Travail demandé
1 – D'après le texte sur La Victoire de Wellington, quelle est la durée d'exécution de l'œuvre ?
2 – Relevez tous les musiciens que le texte sur La Victoire de Wellington cite comme ayant joué dans l'orchestre lors de la création.
3 – Prolongez le texte sur La Victoire de Wellington à la suite de sa dernière phrase.

Document source
Dans un empire d'Autriche en plein sursaut patriotique devant l'effondrement de l'Empire français, l'ingénieur Johann Nepomuk Mälzel, inventeur du métronome et inspirateur du second mouvement de la Huitième symphonie, commanda à Beethoven une œuvre symphonique pour inaugurer un nouvel instrument de son invention, le panharmonicon. La récente bataille de Vitoria fournit à Beethoven un thème tout désigné.
Achevée en octobre 1813[1],[2], La Victoire de Wellington fut créée lors du concert du [3] de la même année qui vit aussi la création de la Septième symphonie. Salieri, Hummel, Meyerbeer et Spohr jouaient dans l'orchestre[2],[3]. Selon Maynard Solomon, biographe de Beethoven, ces amis considéraient l’œuvre comme "une énorme plaisanterie musicale" et y participaient par amitié, comme à une "fredaine professionnelle"[4]. Eu égard au sursaut patriotique qui secouait l'Autriche à cette époque, le succès colossal de ce concert semble avoir été plus largement dû à la Victoire de Wellington qu'à la symphonie.
Avec l’Ouverture 1812 de Piotr Ilitch Tchaïkovski, La Bataille des Huns de Franz Liszt (mais non l'ouverture de Cavalerie légère de Franz von Suppé), La Victoire de Wellington fait partie des œuvres célébrant une grande bataille militaire.
La durée d'exécution de l'œuvre est de 15 minutes environ. Beethoven y a introduit trois thèmes populaires : Marlbrough s'en va-t-en guerre pour symboliser la France ; Rule Britannia et God save the King pour symboliser l'Angleterre. 193 coups de canon peuvent être entendus dans cette page symphonique pittoresque.
La victoire de Wellington est composée pour grand orchestre: cordes (Violons I et II, altos, violoncelles et contrebasses), bois (1 piccolo, 2 flûtes, 2 hautbois, 2 clarinettes, 2 bassons, 1 contrebasson), cuivres (4 cors, 6 trompettes, 3 trombones) complétés les percussions (timbales, tambours, cymbales, grosse caisse, avec fusils et canons). L'effectif orchestral est donc imposant et dépassait les normes de l'époque. Cela s'explique par l'effet spectaculaire souhaité. Précisons que c'est la première œuvre dans l'histoire de la musique à nécessiter un effectif aussi important, anticipant ainsi les nouveaux orchestres symphoniques de l'époque romantique.

Lignes
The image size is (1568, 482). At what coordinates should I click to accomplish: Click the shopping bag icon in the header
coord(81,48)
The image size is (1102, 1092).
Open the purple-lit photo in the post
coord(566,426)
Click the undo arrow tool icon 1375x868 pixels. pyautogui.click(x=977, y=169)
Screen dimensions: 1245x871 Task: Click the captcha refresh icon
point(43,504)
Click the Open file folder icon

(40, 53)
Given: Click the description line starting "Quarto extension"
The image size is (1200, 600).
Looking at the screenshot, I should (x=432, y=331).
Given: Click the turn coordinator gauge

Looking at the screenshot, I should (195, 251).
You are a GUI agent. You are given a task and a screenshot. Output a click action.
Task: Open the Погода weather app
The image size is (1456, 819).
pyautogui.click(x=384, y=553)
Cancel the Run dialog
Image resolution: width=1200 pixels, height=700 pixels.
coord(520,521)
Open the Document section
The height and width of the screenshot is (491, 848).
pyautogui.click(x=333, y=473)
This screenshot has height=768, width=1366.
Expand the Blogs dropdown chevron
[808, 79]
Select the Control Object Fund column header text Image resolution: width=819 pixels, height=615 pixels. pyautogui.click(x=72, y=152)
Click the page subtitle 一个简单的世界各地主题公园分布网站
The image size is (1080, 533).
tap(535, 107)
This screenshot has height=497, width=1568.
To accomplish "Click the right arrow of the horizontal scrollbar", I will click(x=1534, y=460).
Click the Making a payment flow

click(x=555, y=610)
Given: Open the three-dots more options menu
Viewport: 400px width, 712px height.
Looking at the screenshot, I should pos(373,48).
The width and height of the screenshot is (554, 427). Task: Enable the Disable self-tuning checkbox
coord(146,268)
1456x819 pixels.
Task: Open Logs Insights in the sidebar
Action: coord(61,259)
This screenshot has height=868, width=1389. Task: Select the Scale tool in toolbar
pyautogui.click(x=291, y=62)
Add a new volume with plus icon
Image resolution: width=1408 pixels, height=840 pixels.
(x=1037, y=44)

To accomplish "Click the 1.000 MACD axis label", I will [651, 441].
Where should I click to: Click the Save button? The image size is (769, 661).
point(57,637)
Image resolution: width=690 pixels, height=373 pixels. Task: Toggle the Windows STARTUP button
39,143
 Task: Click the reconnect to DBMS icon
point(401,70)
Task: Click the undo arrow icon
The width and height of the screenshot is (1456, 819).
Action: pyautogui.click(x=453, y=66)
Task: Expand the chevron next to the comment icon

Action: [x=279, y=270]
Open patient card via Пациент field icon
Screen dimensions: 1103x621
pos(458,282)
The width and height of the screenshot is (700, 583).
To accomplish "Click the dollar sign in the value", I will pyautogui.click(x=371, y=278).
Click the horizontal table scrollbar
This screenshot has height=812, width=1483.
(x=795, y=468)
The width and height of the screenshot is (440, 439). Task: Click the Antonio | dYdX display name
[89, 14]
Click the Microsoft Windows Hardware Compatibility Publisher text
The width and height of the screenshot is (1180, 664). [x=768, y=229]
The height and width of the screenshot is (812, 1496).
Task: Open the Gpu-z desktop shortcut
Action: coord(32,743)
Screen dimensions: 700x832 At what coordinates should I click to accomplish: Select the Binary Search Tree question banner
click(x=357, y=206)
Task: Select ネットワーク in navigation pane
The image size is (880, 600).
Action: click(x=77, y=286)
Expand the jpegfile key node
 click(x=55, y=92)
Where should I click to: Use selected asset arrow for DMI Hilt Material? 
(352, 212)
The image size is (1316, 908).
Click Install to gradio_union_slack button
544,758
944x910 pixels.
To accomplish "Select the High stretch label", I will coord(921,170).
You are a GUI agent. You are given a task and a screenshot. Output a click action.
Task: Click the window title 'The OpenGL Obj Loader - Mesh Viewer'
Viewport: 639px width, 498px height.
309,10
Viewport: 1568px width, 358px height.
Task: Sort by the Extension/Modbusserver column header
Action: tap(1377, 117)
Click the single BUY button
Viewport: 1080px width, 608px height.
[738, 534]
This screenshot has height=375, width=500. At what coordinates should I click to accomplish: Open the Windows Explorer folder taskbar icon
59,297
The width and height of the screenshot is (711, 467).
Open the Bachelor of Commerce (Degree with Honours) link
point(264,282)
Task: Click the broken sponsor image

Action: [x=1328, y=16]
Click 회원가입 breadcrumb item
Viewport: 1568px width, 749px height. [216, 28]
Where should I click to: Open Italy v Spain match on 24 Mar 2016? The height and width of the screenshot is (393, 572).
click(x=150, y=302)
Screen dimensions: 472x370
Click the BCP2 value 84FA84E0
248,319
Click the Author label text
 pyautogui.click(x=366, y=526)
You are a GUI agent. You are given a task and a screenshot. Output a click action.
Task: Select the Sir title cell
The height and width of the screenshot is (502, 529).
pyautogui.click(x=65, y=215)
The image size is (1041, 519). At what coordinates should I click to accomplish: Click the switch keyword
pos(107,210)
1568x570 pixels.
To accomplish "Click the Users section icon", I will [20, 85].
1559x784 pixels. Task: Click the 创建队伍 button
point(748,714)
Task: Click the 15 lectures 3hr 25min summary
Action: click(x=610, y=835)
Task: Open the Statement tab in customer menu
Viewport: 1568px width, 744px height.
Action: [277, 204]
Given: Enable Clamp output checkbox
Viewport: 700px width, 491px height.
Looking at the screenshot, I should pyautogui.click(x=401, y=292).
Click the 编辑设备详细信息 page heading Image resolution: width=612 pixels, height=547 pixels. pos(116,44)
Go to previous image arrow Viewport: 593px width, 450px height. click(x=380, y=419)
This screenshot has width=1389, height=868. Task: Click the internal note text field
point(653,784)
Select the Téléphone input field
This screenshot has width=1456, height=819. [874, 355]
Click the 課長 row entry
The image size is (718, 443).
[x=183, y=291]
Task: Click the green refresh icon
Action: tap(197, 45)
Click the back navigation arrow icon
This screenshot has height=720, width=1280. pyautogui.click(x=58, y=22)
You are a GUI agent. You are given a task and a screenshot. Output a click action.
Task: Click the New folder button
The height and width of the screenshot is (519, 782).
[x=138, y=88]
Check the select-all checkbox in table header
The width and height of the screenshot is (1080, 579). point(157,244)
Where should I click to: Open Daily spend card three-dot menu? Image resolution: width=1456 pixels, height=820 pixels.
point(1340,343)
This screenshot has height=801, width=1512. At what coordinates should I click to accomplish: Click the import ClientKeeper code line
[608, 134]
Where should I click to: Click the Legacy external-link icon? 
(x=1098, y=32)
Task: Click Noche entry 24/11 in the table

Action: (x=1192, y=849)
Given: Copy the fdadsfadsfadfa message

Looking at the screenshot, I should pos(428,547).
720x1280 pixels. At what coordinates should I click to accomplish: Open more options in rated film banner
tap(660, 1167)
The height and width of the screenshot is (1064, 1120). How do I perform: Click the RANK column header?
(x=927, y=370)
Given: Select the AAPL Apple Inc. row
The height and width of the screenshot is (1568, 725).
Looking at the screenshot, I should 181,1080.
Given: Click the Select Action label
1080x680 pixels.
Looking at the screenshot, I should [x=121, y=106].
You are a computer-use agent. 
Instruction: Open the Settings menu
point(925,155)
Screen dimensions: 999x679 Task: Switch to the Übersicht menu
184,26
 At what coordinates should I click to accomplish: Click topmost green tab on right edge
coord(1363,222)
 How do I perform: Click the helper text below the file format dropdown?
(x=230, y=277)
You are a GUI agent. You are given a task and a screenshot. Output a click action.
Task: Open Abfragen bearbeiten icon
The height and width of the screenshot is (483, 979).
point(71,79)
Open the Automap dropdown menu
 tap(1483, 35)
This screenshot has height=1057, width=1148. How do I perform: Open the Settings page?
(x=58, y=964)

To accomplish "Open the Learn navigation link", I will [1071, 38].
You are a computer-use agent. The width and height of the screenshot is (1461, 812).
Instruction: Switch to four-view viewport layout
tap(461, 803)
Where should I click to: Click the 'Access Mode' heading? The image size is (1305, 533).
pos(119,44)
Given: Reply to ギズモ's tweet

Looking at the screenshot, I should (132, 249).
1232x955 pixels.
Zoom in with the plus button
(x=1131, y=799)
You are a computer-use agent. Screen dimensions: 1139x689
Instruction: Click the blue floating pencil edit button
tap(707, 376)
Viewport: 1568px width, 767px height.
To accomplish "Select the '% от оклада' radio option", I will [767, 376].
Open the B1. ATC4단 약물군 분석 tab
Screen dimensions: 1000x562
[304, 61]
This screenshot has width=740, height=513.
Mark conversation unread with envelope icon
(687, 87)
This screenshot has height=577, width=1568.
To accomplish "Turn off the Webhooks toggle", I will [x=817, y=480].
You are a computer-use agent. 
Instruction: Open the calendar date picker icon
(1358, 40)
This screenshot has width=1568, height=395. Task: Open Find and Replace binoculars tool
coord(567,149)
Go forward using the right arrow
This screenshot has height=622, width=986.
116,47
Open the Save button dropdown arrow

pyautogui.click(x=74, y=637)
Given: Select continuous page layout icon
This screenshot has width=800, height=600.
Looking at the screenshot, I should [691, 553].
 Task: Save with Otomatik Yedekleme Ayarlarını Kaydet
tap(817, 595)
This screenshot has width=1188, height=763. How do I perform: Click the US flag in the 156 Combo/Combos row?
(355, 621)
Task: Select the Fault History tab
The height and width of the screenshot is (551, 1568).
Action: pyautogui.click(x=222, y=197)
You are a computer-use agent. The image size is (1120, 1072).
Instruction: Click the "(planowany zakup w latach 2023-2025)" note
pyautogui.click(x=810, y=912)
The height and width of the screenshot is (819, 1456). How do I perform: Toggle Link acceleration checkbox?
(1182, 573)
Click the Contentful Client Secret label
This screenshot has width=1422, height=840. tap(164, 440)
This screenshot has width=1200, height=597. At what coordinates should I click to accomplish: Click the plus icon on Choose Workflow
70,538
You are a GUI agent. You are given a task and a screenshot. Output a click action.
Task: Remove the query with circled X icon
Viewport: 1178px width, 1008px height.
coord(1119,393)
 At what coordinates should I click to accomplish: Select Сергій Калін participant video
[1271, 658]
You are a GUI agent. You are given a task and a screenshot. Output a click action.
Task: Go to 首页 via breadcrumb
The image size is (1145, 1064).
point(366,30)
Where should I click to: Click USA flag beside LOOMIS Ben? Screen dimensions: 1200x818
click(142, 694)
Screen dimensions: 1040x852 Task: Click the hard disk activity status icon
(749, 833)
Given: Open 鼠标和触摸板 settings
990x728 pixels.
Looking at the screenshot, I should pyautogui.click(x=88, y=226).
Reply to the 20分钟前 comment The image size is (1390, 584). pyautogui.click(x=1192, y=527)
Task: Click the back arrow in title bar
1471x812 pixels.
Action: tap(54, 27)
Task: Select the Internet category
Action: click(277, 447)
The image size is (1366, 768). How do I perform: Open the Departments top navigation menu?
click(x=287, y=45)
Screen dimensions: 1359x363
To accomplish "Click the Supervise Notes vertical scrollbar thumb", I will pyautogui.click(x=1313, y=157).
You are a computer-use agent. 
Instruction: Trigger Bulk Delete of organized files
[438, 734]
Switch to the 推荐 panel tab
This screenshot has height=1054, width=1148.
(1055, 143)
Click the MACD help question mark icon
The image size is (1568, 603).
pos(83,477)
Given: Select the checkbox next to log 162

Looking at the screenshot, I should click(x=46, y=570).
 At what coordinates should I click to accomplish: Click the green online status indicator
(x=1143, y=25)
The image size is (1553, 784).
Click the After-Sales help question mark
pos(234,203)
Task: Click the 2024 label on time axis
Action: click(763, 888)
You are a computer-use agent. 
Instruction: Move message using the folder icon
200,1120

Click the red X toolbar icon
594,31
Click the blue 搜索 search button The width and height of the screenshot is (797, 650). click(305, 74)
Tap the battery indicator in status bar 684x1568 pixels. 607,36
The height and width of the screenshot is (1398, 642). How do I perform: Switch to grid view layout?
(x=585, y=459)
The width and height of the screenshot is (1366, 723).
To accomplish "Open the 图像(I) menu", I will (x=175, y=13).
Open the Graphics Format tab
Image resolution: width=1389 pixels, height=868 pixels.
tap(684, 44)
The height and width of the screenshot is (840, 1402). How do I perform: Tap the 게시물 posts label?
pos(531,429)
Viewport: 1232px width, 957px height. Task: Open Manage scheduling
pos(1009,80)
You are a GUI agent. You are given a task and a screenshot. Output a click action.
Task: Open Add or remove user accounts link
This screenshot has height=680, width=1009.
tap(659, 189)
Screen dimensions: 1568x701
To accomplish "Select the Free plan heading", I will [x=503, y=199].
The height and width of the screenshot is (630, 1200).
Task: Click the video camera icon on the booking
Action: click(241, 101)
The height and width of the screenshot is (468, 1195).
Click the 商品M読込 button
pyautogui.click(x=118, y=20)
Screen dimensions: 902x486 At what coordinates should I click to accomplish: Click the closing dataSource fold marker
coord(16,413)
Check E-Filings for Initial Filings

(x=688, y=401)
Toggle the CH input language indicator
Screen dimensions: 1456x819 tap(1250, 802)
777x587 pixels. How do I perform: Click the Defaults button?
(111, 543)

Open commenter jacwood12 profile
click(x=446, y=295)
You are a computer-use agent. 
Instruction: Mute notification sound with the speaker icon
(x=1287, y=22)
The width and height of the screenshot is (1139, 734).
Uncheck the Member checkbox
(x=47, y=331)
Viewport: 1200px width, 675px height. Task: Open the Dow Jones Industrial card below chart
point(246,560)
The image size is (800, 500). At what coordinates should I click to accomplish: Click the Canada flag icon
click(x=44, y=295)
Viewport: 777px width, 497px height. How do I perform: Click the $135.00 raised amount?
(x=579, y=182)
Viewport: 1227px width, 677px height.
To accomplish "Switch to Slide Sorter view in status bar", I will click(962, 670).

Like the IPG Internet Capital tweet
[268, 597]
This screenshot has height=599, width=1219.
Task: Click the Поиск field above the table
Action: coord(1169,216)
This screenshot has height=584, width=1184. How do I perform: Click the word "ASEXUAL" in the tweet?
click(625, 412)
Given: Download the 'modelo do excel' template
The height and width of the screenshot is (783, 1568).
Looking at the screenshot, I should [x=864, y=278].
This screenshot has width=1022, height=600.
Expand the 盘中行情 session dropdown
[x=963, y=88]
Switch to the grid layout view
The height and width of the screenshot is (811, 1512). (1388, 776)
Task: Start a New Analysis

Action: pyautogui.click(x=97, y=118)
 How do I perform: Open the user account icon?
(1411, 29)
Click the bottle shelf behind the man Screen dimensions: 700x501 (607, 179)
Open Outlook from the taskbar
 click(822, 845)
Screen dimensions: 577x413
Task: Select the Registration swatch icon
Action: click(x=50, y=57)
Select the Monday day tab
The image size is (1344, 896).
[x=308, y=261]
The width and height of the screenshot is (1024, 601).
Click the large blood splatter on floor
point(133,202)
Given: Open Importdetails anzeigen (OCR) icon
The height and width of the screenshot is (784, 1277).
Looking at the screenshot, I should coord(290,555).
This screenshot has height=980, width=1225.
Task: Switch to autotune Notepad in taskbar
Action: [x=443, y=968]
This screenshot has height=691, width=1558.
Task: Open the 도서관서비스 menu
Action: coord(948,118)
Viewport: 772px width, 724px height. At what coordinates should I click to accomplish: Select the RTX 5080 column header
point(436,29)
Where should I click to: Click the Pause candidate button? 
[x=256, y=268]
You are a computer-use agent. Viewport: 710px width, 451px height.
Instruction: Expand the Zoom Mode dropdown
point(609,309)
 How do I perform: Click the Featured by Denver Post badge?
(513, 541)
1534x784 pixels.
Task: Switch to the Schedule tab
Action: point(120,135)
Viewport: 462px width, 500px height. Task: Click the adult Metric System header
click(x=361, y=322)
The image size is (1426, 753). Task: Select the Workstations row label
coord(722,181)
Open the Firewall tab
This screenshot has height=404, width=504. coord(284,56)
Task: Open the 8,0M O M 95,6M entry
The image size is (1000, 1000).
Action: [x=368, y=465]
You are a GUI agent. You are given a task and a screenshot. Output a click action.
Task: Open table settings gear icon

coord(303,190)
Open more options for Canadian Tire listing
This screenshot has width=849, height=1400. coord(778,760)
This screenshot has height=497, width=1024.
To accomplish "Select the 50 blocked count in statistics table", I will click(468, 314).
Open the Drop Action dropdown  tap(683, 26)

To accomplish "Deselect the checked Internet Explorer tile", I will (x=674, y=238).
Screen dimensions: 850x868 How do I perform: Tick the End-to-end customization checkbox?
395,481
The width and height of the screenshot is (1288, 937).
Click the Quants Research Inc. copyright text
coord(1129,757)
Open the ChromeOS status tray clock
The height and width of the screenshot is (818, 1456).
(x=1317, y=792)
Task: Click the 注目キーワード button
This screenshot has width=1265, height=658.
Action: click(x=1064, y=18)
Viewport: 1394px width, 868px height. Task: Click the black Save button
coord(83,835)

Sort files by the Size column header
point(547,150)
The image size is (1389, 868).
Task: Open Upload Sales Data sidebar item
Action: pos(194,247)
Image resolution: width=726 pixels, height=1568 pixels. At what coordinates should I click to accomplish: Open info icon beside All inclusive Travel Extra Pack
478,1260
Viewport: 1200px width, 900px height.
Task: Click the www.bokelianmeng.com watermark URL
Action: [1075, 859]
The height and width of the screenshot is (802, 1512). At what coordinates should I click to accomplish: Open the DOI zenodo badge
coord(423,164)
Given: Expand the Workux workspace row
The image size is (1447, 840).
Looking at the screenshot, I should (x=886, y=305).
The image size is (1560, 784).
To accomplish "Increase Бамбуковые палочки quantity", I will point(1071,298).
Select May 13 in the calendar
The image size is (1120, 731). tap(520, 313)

Corrigé des exercices
1 – Environ 15 minutes.

2 – Salieri, Hummel, Meyerbeer, Spohr

3 –
Une des premières œuvres symphoniques à programme avec la symphonie pastorale, qui peut être considérée plus comme une suite de tableaux descriptifs, La victoire de Wellington décrit la bataille entre les forces françaises et anglaises, et ouvre ainsi la voie à ce genre musical propre au Romantisme. L'idée originale pour l’époque est la reprise du thème de la France Marlbrough s’en va-t-en guerre à la fin de la bataille, en mineur et déformé, de façon à suggérer la déroute française.
C’est aussi la première fois que des fusils et des canons sont utilisés dans l’orchestre (idée reprise par Tchaïkovski dans l'Ouverture 1812). Beethoven précise aussi à chaque coup de canon tiré si celui-ci provient des troupes de l’Empereur ou du Duc, comme pour les fusillades. De même Beethoven utilise le même procédé avec les tambours (différenciation de l'ostinato rythmique) et les trompettes (différenciation de la tonalité).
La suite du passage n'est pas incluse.